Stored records
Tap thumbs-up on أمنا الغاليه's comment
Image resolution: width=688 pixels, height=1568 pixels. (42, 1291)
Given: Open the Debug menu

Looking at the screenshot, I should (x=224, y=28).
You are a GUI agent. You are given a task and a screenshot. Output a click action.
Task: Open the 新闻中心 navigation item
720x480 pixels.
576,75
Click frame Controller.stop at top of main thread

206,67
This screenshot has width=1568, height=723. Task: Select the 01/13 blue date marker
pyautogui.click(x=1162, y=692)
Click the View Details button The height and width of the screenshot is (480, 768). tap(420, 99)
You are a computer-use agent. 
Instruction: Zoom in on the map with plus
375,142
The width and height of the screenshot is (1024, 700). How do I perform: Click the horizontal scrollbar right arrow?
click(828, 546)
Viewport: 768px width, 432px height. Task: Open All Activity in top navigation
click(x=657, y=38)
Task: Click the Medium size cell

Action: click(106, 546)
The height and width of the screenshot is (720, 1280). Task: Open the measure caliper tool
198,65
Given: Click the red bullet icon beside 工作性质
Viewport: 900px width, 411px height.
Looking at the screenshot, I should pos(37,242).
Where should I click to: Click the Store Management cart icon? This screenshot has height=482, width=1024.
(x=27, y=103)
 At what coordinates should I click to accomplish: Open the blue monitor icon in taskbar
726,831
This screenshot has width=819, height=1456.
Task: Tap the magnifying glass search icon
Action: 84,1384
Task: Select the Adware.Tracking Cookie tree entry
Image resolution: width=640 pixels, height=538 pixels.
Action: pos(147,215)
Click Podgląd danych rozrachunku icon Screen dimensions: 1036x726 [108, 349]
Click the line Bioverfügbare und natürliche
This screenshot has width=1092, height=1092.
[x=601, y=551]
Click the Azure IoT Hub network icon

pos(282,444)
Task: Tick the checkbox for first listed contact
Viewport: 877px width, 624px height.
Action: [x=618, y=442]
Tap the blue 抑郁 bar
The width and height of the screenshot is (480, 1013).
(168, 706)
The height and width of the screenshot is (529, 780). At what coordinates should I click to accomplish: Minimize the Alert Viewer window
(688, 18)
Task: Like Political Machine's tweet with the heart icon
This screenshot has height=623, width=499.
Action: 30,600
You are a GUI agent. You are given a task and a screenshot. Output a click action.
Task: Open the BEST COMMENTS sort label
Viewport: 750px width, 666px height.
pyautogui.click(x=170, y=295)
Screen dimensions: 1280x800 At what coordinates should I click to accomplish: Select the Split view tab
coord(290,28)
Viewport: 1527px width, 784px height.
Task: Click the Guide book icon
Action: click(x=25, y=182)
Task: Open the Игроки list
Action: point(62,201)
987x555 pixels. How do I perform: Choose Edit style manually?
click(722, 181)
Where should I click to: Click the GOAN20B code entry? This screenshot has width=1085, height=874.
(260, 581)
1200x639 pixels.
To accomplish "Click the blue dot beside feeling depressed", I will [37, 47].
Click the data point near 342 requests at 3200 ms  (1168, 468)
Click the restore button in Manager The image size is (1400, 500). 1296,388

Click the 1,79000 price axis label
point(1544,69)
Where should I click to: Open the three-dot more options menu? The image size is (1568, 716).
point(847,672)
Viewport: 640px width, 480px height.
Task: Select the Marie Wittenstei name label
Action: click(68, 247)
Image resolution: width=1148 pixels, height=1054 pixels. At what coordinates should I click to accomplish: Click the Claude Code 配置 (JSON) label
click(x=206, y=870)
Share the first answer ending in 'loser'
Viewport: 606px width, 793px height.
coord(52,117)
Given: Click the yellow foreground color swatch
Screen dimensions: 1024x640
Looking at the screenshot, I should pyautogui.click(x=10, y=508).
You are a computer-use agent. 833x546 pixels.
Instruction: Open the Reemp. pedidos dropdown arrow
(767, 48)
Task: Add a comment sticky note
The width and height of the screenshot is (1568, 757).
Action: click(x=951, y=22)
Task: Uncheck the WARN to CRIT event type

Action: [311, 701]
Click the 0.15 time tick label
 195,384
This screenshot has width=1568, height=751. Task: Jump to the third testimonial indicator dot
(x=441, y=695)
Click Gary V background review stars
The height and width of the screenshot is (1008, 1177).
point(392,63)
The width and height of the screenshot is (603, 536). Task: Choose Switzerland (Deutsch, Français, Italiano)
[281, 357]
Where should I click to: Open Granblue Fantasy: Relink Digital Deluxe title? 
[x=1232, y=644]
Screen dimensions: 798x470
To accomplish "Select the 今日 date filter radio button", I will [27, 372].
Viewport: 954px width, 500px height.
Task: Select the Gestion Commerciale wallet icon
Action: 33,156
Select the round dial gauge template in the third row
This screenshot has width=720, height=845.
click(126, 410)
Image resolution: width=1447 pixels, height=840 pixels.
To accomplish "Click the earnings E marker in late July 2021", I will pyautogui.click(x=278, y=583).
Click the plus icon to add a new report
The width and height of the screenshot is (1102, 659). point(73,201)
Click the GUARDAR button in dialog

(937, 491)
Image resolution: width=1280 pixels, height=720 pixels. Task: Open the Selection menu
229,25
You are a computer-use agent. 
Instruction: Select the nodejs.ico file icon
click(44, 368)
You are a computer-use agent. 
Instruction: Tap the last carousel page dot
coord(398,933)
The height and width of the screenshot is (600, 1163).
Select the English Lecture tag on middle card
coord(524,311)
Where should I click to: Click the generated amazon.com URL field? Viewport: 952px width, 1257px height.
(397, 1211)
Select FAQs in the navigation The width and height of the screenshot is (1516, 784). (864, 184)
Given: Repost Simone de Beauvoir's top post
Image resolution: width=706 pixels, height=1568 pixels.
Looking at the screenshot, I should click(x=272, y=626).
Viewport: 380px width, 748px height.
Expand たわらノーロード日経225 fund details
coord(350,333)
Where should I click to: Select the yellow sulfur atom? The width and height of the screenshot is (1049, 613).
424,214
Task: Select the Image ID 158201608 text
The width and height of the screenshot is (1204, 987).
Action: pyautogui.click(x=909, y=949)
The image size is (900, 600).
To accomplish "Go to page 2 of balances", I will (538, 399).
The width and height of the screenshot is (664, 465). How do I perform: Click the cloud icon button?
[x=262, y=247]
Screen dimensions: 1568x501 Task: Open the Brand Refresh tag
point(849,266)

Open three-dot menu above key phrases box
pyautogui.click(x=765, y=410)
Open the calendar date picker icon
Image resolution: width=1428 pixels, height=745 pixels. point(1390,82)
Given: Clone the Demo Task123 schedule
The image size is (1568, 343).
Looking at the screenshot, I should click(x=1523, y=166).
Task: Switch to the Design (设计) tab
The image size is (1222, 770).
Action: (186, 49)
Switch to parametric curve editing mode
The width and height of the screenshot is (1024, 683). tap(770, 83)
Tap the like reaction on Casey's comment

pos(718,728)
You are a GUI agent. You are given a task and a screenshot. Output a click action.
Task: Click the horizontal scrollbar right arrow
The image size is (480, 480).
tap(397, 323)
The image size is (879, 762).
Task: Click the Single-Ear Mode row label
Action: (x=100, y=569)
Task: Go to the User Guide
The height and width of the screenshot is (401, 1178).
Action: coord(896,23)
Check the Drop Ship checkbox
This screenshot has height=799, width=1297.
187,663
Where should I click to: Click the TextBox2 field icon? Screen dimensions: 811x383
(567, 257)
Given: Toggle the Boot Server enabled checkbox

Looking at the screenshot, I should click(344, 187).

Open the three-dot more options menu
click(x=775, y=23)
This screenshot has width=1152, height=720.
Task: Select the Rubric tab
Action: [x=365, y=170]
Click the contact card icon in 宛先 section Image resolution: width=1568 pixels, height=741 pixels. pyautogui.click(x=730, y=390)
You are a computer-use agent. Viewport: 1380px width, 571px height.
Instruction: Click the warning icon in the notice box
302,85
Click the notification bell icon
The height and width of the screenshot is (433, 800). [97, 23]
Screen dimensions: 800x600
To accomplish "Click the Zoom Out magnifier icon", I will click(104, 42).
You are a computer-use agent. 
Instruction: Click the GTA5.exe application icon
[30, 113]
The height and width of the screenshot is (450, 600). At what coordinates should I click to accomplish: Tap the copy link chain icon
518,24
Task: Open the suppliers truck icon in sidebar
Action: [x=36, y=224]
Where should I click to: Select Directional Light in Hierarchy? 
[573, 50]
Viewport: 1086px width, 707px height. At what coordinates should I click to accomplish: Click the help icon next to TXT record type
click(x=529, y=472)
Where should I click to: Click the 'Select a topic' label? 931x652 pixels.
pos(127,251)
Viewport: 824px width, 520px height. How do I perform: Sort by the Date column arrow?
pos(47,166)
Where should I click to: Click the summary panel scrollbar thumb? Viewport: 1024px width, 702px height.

■ ASSIGNED TASK
Only the stretch of lines that begins with the one holding "You are a computer-use agent. Viewport: 1380px" and ends with the last line above belongs in the answer; please write it out exactly.

■ SOLUTION FOR THIS TASK
You are a computer-use agent. Viewport: 1380px width, 571px height.
Instruction: Click the warning icon in the notice box
302,85
Click the notification bell icon
The height and width of the screenshot is (433, 800). [97, 23]
Screen dimensions: 800x600
To accomplish "Click the Zoom Out magnifier icon", I will click(104, 42).
You are a computer-use agent. 
Instruction: Click the GTA5.exe application icon
[30, 113]
The height and width of the screenshot is (450, 600). At what coordinates should I click to accomplish: Tap the copy link chain icon
518,24
Task: Open the suppliers truck icon in sidebar
Action: [x=36, y=224]
Where should I click to: Select Directional Light in Hierarchy? 
[573, 50]
Viewport: 1086px width, 707px height. At what coordinates should I click to accomplish: Click the help icon next to TXT record type
click(x=529, y=472)
Where should I click to: Click the 'Select a topic' label? 931x652 pixels.
pos(127,251)
Viewport: 824px width, 520px height. How do I perform: Sort by the Date column arrow?
pos(47,166)
Where should I click to: Click the summary panel scrollbar thumb? Viewport: 1024px width, 702px height.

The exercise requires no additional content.